Products and solutions Mar 20, 2000 1:00 AM
MaterialsServices segment: Krupp GfT secures Hamburg's biggest container terminal
Krupp GfT Gesellschaft für Anlagen-, Bau- und Gleistechnik has supplied sheet piling walls and sheet piles with a total weight of over 16,000 tonnes for the first section of the new Altenwerder container terminal being built in the port of Hamburg. The first section of the container terminal is 960 meters long. With a useful length of 800 meters, the section will provide berths for two 350 meter long container vessels and 100 meters of space for feeder units. The piling elements will be used to build the shore section of the quay wall.
The quay wall construction essentially comprises a combined sheet piling wall made of 32.6 meter long double piles onto each of which 27.5 meter long intermediate piles are directly welded. Each of these assemblies weighs around 22 tonnes. They will be inserted in previously excavated one meter wide channels using a hoisting machine with a lifting capacity of 100 tonnes. The channels are over 20 meters deep and will be stabilized with a mixture of bentonite and water. This design was chosen because the sheet piles cannot be directly driven in at this point on account of the poor soil quality.
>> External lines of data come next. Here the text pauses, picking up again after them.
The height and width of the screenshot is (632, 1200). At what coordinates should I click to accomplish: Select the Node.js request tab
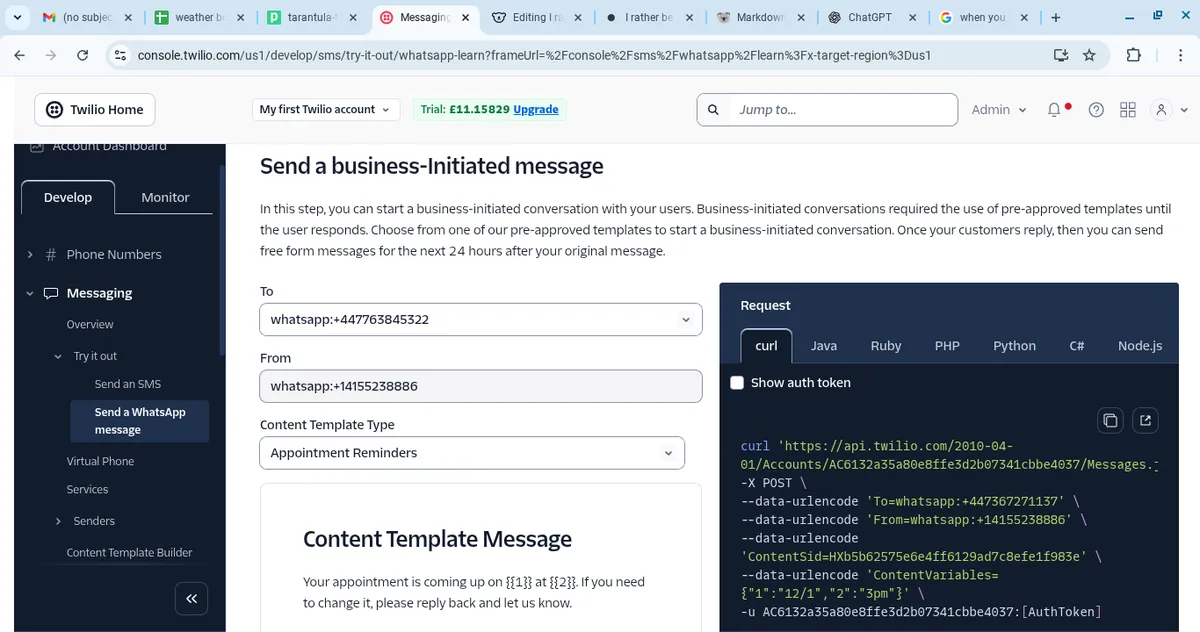(1139, 346)
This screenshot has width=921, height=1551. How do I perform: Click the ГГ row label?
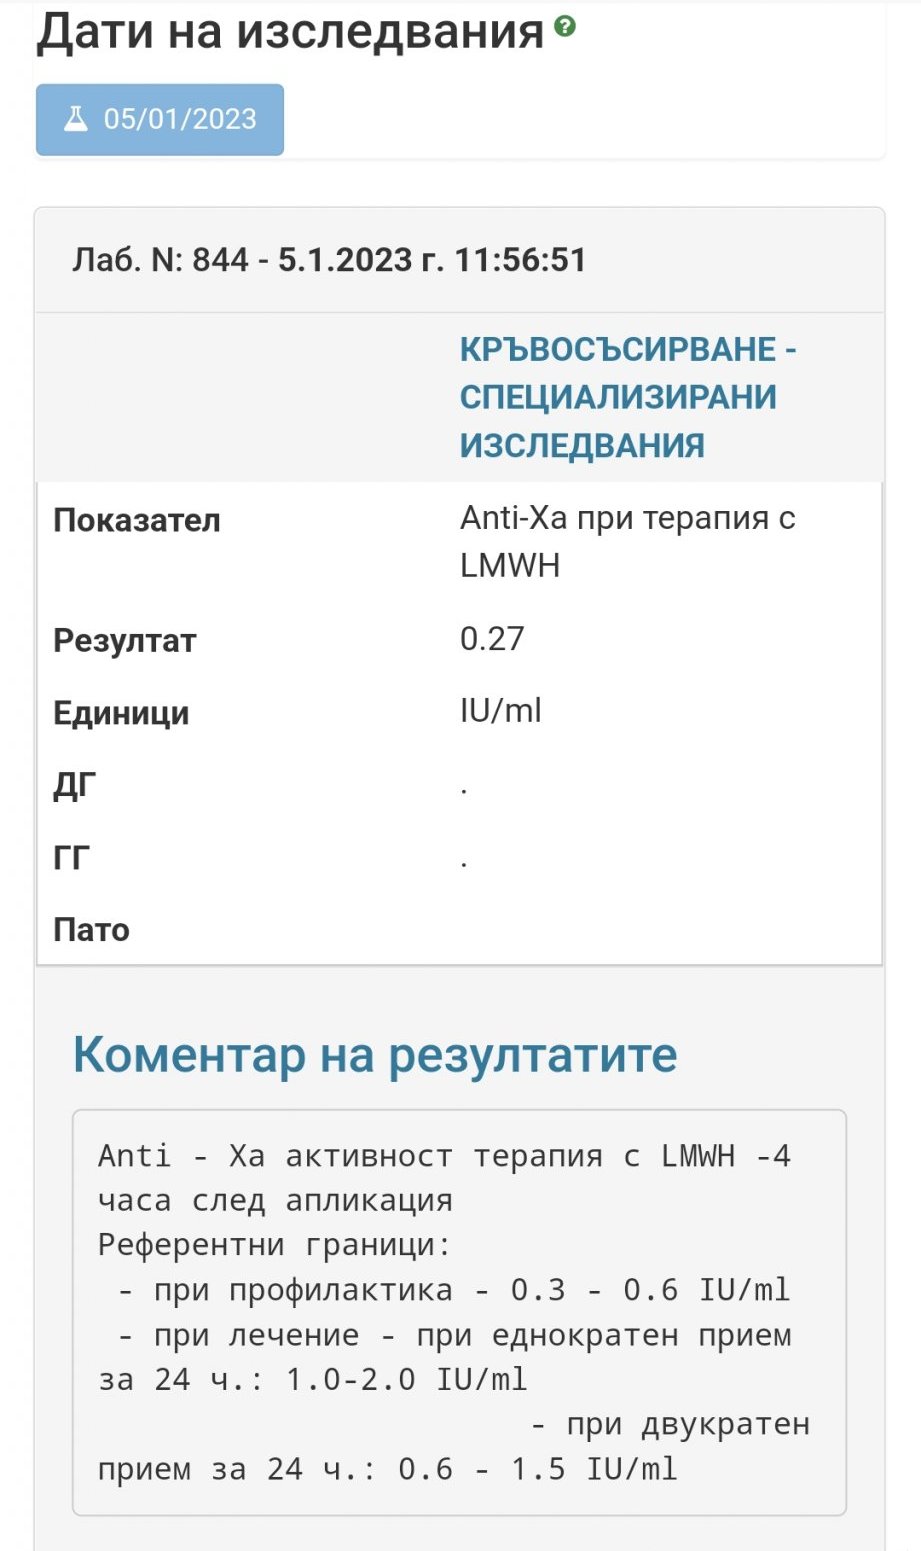tap(72, 858)
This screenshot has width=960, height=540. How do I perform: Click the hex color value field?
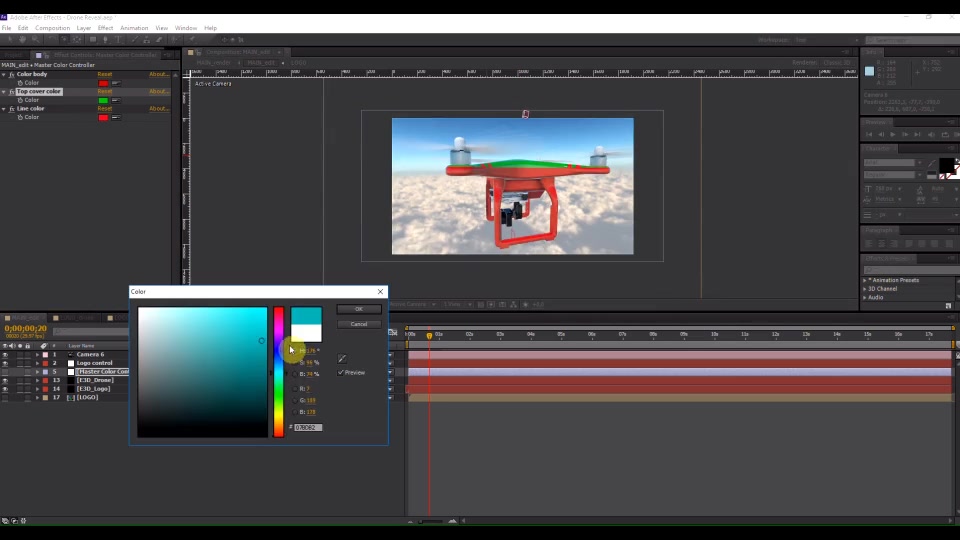308,427
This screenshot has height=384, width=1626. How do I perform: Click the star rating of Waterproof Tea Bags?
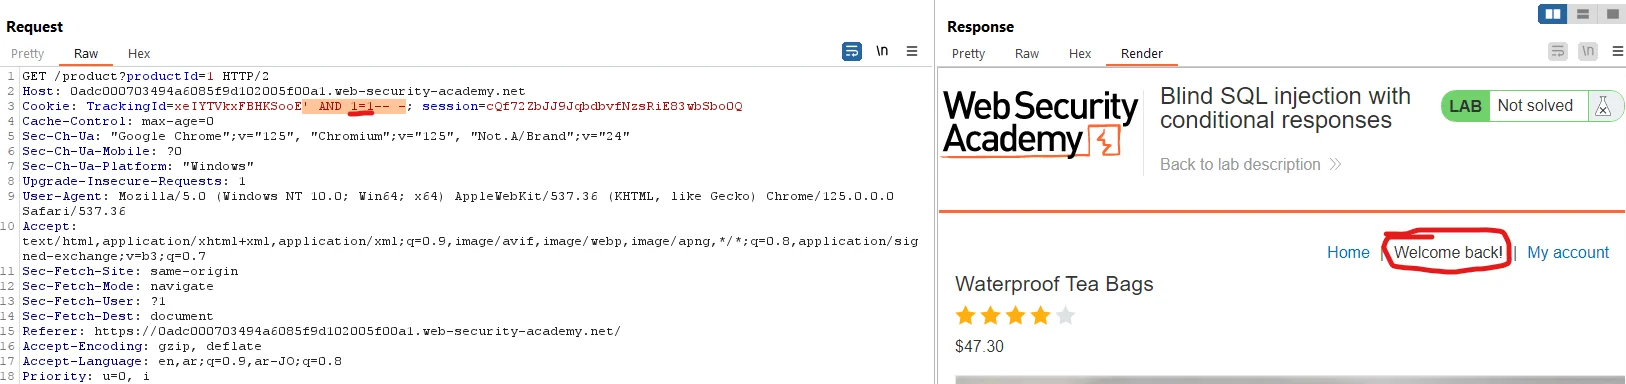(1015, 316)
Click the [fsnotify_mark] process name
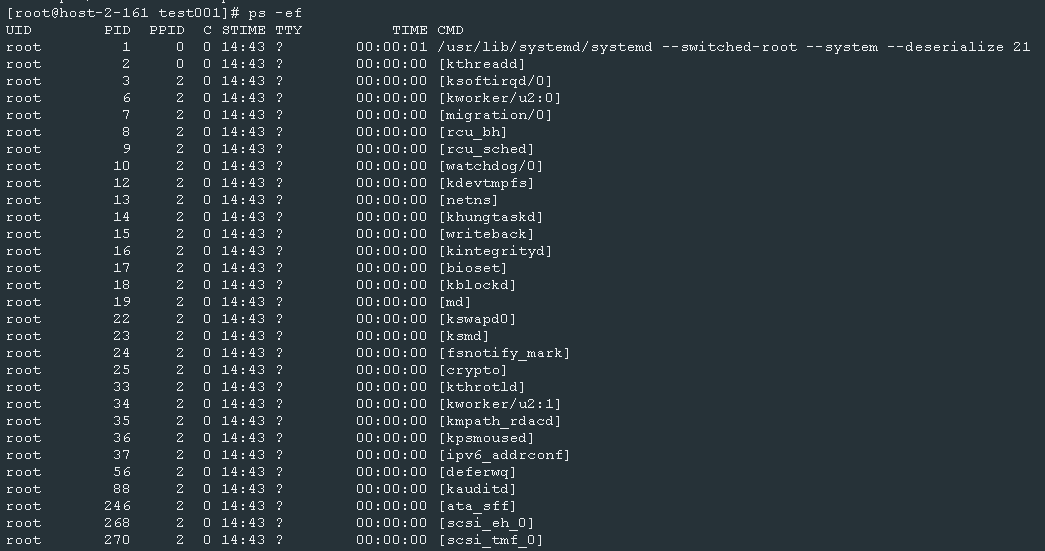The height and width of the screenshot is (551, 1045). [504, 353]
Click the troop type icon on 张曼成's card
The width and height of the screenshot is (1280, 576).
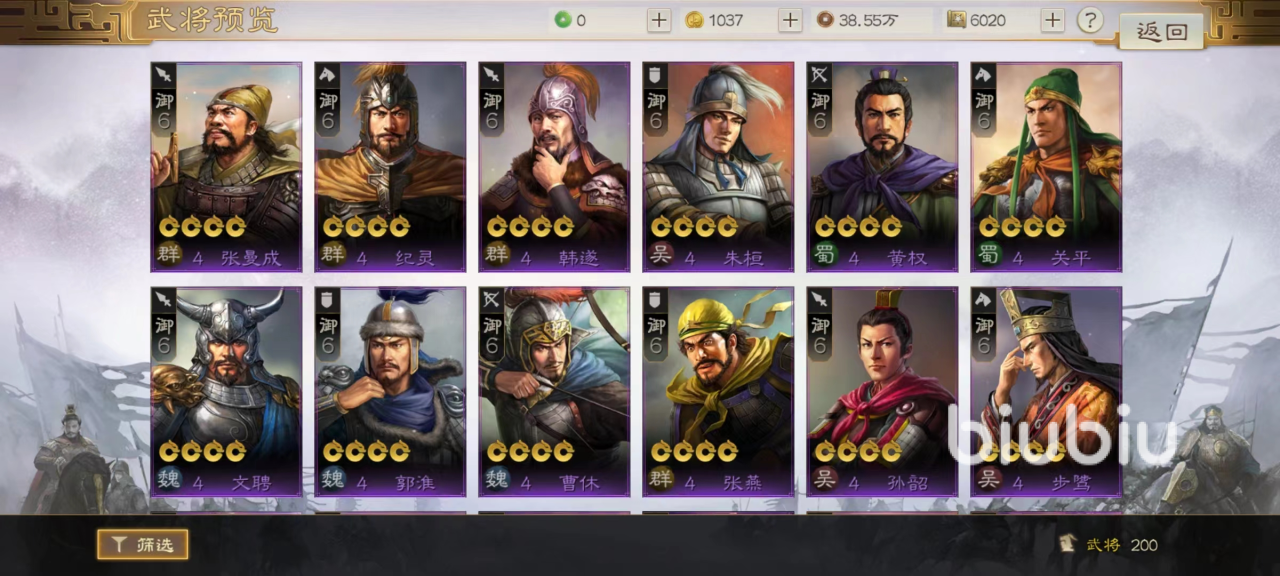(163, 74)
So-called fender piles will be installed in front of the sheet piling wall to ensure that the large container vessels do not come too close with the risk of the soil in which the piles are anchored being flushed out by the ship's propellers. The fender piles are 1,220 millimeters in diameter and have a wall thickness of 16 millimeters. They are inserted with a Müller vibratory hammer supplied by Krupp GfT.
Work on the construction of the first section of the Altenwerder container terminal is scheduled for completion in December this year. The quay wall will then rise some 7.50 meters above the surface of the Elbe river. With a water depth of 16.70 meters, the overall height of the quay wall will be around 24 meters, making it the tallest in the port of Hamburg. The order for the second section of the altogether 1,400 meter long container terminal will be awarded immediately after completion of the first section. The overall project is due for completion in 2003.